7. A cost that has already been paid, or the liability to pay has already been incurred, is a(n):
A) Salvage value expense.
B) Net working capital expense.
C) Sunk cost.
D) Opportunity cost.
E) Erosion cost.

8. The most valuable investment given up if an alternative investment is chosen is a(n):
A) Salvage value expense.
B) Net working capital expense.
C) Sunk cost.
D) Opportunity cost.
E) Erosion cost.

9. The cash flows of a new project that come at the expense of a firm's existing projects are:
A) Salvage value expenses.
B) Net working capital expenses.
C) Sunk costs.
D) Opportunity costs.
E) Erosion costs.

10. A pro forma financial statement is one that __________________________.
A) projects future years' operations
B) is expressed as a percentage of the total assets of the firm
C) is expressed as a percentage of the total sales of the firm
D) is expressed relative to a chosen base year's financial statement
E) reflects the past and current operations of the firm

11. The cash flow from projects for a company is:
A) The net operating cash flow generated by the project, less any sunk costs and erosion costs.
B) The sum of the incremental operating cash flow and aftertax salvage value of the project.
C) The bottomline net income generated by the project, plus the annual depreciation expense.
D) The sum of the incremental operating cash flow, capital spending, and net working capital expenses incurred by the project.
E) The sum of the sunk costs, opportunity costs, and erosion costs of the project.
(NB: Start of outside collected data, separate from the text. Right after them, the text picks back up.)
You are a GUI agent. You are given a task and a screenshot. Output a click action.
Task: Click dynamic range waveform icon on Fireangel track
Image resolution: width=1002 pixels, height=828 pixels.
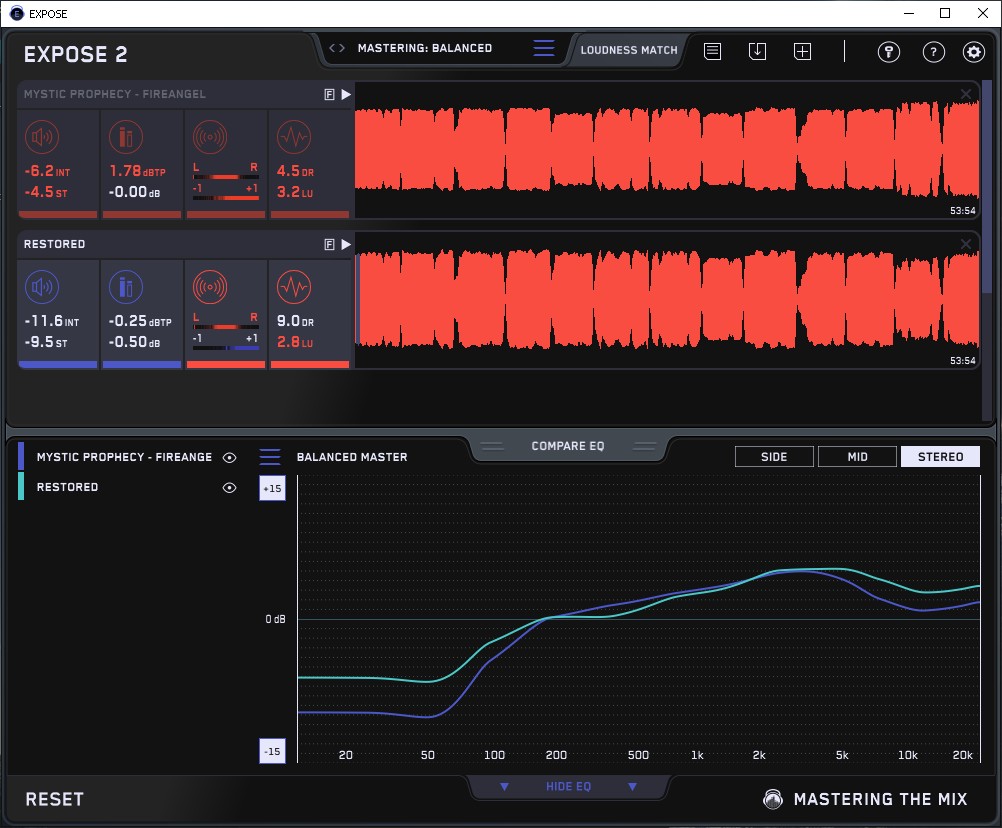click(x=293, y=138)
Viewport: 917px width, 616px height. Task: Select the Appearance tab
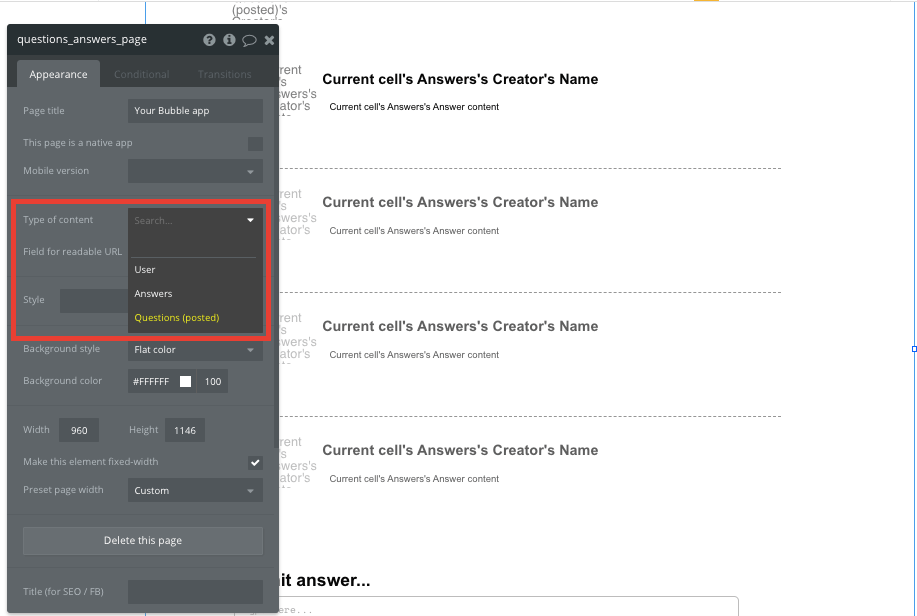pyautogui.click(x=57, y=73)
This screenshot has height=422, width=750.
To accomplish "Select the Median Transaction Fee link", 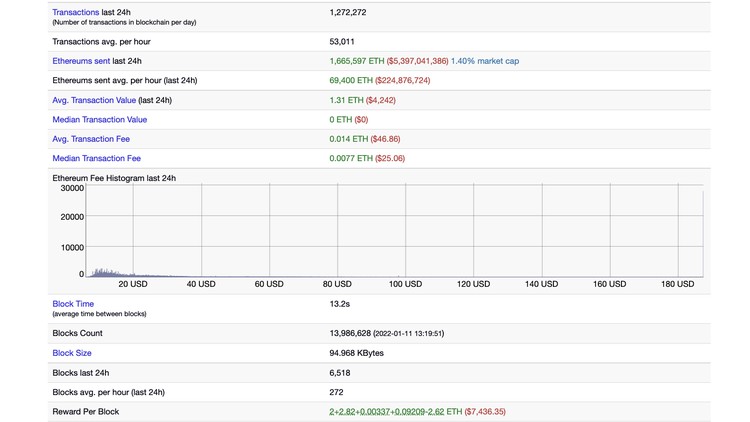I will 96,158.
12. The cash flow tax savings generated as a result of a firm's tax-deductible depreciation expense is called (the) _______________________.
A) aftertax depreciation savings
B) depreciable basis
C) depreciation tax shield
D) operating cash flow
E) aftertax salvage value

13. The annual annuity stream of payments with the same present value as a project's costs is called the project's:
A) Incremental cost.
B) Sunk cost.
C) Opportunity cost.
D) Erosion cost.
E) Equivalent annual cost.

Ans: E Level: Basic Subject: Equivalent Annual Cost Type: Definitions

14. Incremental cash flows are defined as:

A) The total cash flows of a firm from the point at which a project is implemented until the point at which the project ends.

B) Any change in the future net income of a firm that results from a new project being implemented.

C) The cash flows that are foregone when a new project or activity is accepted.

D) Those cash flows that have already occurred and will not change whether or not a new project is accepted.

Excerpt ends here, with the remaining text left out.